The original design of the Free University in West Berlin is a cautionary tale of a radical 1960s dream gone sour: a lightweight modular megastructure, with input by Jean Prouvé, intended to offer endlessly extendable and flexible space, which proved disastrously unresolved in the making. But as Florian Heilmeyer reports, in its subsequent phases of development, including a renovation by Norman Foster and the latest iteration by Florian Nagler Architects, many of the initial problems have been resolved, offering a story of gradual redemption for a building that only now might finally be fulfilling its inspired original intentions.
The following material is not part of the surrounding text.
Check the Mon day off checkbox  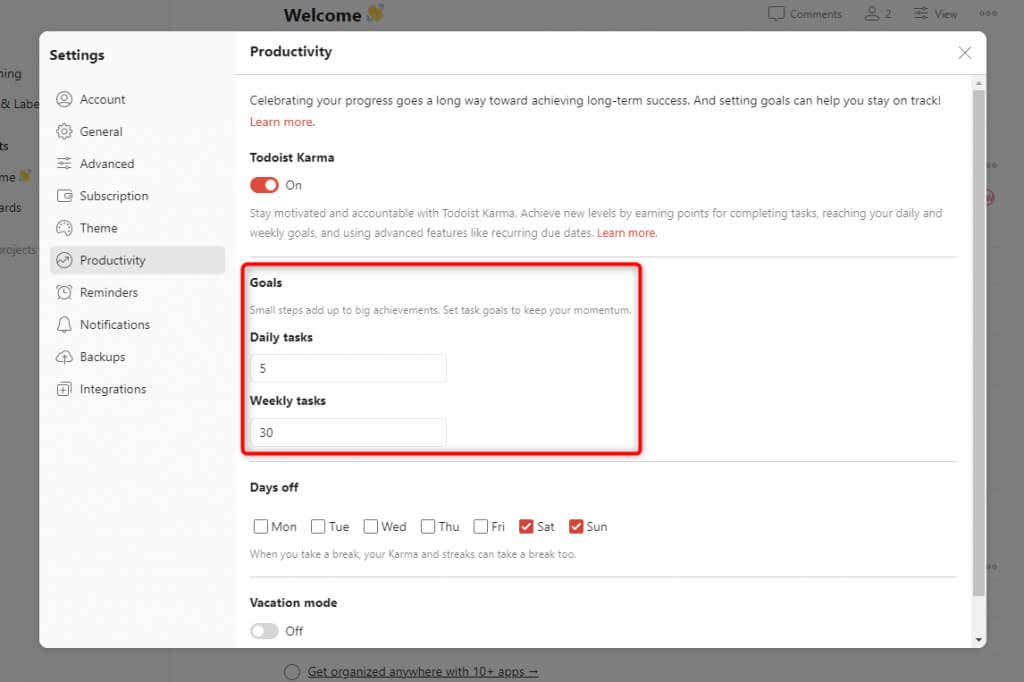(x=261, y=527)
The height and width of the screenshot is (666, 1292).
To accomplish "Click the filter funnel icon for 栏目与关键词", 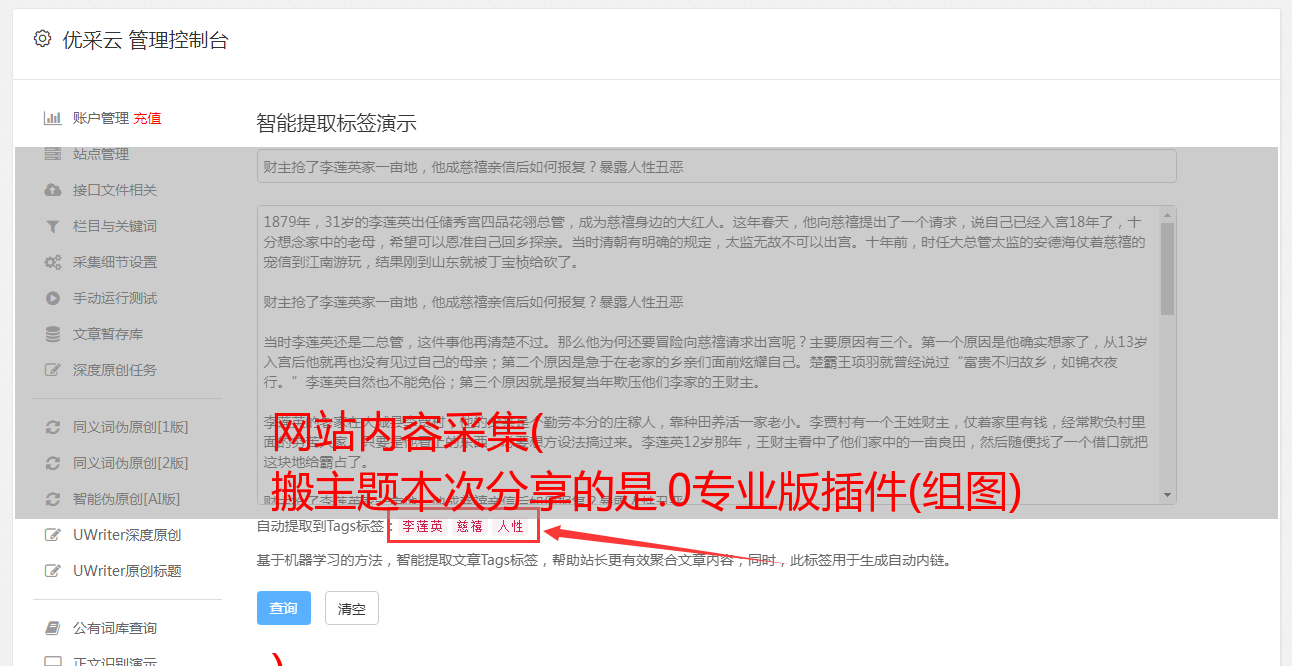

If you want to visit what might well be West Berlin’s most radical building, you have to drive a pretty radical distance from the city centre. The main building of the Free University – built in successive phases since 1967 with the latest completed this year – is located in the wealthy suburban neighbourhood of Zehlendorf next to a U-bahn station with the fitting name of “Dahlem-Dorf” meaning “Dahlem Village”. The original design was by Team-X co-founders Georgis Candilis and Shadrach Woods in collaboration with their office partner Alexis Josic and German project architect Manfred Schiedhelm. Construction of the building started on site in 1967, although even with its subsequent additions the building still hasn’t reached the enormous  projected size of 350,000 square metres which the original 1962 international competition asked for.

West Berlin‘s new university was founded in 1948 in reaction to the division of the city, given the existing Humboldt University was now based in the Eastern – Russian – sector. The title of “Free University” itself hints at the American idea of re-educating Nazi-Germany into a democratic and open society much in their own image. Plans for a new main building had been tossed around and various locations discussed, when the building of the Berlin Wall sped things up a bit. The Zehlendorf site was chosen mainly for reasons of its availability: it was a huge area previously used mostly for fruit cultivation and completely owned by the city.

With the competition brief asking specifically for new forms and ideas for how a new university could look or function, the architects developed a truly revolutionary scheme. While most of the other contributions proposed clusters of high-rises, Candilis-Josic-Woods sketched up a wide-spread, carpet-like structure of two- and three-storey high, modular spaces. The organisational structure with its covered streets and corridors, passing around inner courtyards, offices and auditoriums took its inspiration from historic Arabian cities and souks rather than its suburban surroundings of the then walled-in West Berlin. The architects’ motto was “instrument, not monument”, creating the idea of an ever-changing machine for learning, aimed at maximising spatial flexibility for the buildings’ users: all rooms and spaces within the basic spatial system were designed to be easily rearranged. Like a bookshelf, the entire building should be changeable with a simple screwdriver. If this could have been realised fully, all façade modules should have been demountable and able to be placed anywhere else in the building, turning it into an ever-changing machine for all future (spatial) needs the university might ever have.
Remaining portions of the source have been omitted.